EXERCISE PROMPT:
Your answer should be exactly the lines from the one that contains "Screen dimensions: 1288x938" through the final line of the entries below, and nothing else.

THE DATA:
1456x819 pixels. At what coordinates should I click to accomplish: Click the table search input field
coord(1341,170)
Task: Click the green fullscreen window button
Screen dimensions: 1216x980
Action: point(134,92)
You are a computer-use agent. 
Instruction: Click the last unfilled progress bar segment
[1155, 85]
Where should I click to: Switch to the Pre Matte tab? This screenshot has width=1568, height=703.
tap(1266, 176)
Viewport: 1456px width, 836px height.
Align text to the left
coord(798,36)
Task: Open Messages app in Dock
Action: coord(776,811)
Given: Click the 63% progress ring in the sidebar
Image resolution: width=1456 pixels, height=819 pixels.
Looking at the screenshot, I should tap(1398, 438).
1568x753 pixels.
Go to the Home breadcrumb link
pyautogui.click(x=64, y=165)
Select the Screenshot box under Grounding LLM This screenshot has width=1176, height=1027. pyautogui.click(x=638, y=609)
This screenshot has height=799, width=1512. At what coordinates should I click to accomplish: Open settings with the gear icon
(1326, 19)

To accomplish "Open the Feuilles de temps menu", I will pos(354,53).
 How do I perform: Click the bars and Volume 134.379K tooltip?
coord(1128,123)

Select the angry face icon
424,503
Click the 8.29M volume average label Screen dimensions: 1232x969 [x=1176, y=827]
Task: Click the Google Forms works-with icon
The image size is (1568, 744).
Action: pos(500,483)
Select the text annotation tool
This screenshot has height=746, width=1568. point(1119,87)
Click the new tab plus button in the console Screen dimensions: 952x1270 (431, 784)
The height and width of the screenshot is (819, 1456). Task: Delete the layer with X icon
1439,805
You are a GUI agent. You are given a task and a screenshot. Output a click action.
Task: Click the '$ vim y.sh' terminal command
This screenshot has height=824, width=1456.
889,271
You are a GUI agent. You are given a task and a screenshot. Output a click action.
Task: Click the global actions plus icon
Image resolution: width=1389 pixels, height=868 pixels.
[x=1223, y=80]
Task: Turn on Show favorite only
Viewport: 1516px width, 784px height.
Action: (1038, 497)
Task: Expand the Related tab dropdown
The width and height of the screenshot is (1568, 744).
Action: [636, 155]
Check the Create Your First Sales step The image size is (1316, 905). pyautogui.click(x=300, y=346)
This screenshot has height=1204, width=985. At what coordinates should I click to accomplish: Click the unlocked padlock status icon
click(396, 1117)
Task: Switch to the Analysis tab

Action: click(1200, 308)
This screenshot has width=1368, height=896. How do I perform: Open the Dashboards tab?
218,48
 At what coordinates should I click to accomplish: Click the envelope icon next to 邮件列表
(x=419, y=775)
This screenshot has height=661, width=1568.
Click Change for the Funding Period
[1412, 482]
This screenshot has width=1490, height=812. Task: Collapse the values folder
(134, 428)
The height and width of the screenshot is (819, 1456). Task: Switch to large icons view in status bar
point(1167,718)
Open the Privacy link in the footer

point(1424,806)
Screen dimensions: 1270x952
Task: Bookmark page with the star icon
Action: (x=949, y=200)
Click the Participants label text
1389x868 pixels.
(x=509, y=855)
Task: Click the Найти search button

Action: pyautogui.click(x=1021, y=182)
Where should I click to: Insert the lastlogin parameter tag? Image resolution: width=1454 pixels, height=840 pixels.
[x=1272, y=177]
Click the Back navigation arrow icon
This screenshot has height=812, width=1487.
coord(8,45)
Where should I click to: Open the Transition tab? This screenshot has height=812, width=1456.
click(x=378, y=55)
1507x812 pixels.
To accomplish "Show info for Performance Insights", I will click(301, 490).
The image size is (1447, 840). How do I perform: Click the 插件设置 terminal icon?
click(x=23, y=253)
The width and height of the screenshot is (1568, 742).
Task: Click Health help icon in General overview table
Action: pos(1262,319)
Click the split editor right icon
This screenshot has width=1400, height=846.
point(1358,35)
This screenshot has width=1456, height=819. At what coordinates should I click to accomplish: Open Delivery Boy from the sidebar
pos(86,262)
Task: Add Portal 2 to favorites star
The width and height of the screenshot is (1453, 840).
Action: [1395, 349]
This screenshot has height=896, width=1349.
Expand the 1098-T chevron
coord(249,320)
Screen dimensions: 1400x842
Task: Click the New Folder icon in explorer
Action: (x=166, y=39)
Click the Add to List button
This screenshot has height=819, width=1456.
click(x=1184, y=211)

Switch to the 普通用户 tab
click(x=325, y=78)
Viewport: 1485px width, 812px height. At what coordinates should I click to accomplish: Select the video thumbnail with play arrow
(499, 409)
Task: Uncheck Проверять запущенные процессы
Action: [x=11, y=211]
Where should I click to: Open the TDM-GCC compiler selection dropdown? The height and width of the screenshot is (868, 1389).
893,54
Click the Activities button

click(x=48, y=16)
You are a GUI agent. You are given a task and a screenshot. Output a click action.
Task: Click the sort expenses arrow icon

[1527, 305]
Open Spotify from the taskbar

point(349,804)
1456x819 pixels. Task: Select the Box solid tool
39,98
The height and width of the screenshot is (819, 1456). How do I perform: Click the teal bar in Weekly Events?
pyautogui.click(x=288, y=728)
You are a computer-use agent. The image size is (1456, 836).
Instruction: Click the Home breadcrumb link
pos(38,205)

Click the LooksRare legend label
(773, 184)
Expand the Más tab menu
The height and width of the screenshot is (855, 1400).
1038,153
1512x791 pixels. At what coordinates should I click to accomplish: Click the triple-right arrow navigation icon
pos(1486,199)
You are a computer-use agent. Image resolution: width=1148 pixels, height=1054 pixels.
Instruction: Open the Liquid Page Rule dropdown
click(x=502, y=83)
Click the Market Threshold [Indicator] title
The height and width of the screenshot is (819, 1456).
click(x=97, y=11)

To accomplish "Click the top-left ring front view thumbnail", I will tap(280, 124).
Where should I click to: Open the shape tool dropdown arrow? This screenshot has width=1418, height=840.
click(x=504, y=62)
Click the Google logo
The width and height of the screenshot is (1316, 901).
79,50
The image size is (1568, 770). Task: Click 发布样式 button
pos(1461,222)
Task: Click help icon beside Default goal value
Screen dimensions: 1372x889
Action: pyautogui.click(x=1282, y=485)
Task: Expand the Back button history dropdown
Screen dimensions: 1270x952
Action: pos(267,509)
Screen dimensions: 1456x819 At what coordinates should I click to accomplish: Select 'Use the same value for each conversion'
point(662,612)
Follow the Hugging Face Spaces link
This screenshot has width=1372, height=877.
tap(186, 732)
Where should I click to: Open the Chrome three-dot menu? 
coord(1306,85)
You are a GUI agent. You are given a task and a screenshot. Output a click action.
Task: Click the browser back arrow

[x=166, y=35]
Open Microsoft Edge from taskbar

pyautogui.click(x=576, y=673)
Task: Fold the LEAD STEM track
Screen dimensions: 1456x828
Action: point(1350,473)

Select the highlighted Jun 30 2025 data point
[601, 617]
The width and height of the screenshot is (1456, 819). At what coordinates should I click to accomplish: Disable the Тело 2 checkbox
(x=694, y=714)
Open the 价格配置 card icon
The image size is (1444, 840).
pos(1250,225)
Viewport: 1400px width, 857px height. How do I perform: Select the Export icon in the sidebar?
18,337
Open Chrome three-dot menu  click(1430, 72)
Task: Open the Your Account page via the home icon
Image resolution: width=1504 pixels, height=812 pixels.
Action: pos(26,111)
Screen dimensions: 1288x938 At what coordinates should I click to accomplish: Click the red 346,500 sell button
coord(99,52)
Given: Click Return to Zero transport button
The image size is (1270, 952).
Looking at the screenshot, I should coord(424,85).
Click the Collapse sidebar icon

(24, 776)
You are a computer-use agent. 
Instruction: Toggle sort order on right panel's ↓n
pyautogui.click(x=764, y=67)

OUTPUT FOR THIS EXERCISE:
Screen dimensions: 1288x938 At what coordinates should I click to accomplish: Click the red 346,500 sell button
coord(99,52)
Given: Click Return to Zero transport button
The image size is (1270, 952).
Looking at the screenshot, I should coord(424,85).
Click the Collapse sidebar icon

(24, 776)
You are a computer-use agent. 
Instruction: Toggle sort order on right panel's ↓n
pyautogui.click(x=764, y=67)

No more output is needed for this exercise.